Twee anekdotes van vóór 2020…

 

 

 

 

De eerste dag van mei speelde ik de voorstelling de Adeloedeladelaar voor een groep kinderen in Veenendaal die een dagje uit waren in een sportkantine met sportvelden. Het ging om ongeveer 55 kinderen van 4 tot en met 8 jaar van de Kinderopvang. Er zaten echter ook wat oudere kinderen bij, zoals Max van 9 jaar. Hij ging vooraan in de hoek zitten bij een soort drinkautomaat.
Ik voelde al snel aan dat het goed was om zo nu en dan mijn aandacht aan hem te geven. Door te zeggen wat ik liever niet wilde en op een ander moment wat ik wel wilde van hem; ik nodigde hem dan uit om een rol te spelen of iets anders te doen in de voorstelling.

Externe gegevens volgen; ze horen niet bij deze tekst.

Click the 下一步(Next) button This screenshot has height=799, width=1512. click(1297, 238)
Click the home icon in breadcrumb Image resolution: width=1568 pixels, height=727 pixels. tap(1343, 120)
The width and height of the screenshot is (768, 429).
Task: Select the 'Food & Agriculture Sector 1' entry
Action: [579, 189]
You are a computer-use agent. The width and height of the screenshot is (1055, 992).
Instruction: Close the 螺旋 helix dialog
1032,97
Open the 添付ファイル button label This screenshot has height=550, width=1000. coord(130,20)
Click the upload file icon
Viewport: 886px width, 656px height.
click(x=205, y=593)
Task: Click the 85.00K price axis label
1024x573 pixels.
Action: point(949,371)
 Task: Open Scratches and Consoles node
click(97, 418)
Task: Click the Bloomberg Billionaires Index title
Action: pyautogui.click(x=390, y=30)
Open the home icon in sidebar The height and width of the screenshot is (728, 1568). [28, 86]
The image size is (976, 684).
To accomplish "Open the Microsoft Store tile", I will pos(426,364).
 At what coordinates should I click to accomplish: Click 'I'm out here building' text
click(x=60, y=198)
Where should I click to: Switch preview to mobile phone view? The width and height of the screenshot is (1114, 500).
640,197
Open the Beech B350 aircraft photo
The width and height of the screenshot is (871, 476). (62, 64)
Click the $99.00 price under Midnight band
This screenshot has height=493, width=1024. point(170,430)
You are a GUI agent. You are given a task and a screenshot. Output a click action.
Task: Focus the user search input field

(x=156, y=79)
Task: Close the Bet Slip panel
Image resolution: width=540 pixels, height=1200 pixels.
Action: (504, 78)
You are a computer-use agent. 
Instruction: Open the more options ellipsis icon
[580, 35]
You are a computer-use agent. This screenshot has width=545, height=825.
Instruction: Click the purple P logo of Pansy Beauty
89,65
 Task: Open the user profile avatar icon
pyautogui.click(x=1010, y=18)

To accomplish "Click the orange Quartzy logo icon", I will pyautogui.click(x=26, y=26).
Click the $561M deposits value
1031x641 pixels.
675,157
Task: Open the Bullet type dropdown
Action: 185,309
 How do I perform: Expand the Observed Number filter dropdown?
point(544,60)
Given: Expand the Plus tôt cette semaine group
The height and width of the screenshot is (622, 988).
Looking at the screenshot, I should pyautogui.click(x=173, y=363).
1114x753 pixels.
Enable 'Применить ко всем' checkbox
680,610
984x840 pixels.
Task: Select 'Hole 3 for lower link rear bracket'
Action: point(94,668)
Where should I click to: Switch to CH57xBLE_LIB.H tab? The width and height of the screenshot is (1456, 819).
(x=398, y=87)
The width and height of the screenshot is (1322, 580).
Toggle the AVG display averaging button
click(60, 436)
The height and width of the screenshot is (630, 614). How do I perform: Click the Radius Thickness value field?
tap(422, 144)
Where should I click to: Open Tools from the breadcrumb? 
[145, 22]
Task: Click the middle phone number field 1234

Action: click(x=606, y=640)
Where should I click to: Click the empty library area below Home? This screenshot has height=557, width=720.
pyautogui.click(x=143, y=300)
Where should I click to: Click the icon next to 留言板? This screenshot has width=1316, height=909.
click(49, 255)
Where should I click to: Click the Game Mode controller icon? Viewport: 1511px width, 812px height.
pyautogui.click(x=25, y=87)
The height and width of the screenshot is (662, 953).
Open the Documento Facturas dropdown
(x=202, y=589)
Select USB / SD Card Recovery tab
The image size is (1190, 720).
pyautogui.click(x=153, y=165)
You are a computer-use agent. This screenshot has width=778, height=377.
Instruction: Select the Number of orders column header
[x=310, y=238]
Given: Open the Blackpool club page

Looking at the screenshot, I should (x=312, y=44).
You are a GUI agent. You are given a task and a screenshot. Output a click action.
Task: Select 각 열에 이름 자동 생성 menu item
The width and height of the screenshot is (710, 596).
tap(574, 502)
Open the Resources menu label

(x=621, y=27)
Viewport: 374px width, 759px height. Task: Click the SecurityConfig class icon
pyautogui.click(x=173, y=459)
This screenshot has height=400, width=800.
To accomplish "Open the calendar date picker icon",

Na afloop kwam hij tegenover me staan en zei enigszins mannelijk en beslist: ‘een van de beste voorstellingen ooit’.

 

Laatst had ik een voorstelling voor volwassen verstandelijk gehandicapten in Vaals bij Maastricht. Zij waren hier op vakantie in zomerhuisjes. Toen ik aankwam later er zo’n 24 mensen buiten op een mooie grasplek, inclusief begeleiding. Ik zag dat ik mij kon verheugen op een voorstelling waarin ik zelf een prachtig uitzicht had op frisgroene grasheuvels en een knalblauwe lucht.

Ik voelde me enigszins onzeker omdat ik de voorstelling ‘de Adeloedeladelaar’, die ik nu ging spelen, gewoonlijk voor kinderen van 4 tot en met 8 jaar speel. Van te voren was mij verteld dat dit kloppend was, maar toen ik de mensen zag, dacht ik, ik vraag het mij af…

Het pakte echter geweldig uit. Er werd gedanst tot driemaal toe, er werd geroepen en gelachen, meegespeeld en meegedacht. Toen ik op het laatst nog 1 keer mijn accordeon pakte, begon een ingetogen jongeman met het syndroom van down een uitgelaten wilde dans, waar zijn begeleiders met blije verbazing naar keken.

Direct na het einde was er een man met een stoere zonnebril op (hij zag er uit of hij bij de begeleiding hoorde), die rechtstreeks naar een keuken liep en terugkwam met een keukenvoorwerp dat ik in de voorstelling gebruikte had. Hij bewoog er mee zoals ik dit ook had gedaan en riep enthousiast uit: ‘dit vergeet ik mijn leven niet meer’.

Uiteindelijk vroeg ik aan een autistische vrouw die zich zelf de hele tijd heen en weer had gewiegd tijdens het verhaal wat ze er van had gevonden. ‘Ik heb keihard gelachen’, was het uitbundige antwoord.

Kortom, het was een verrassende middag waar ik opgetogen vandaan kwam.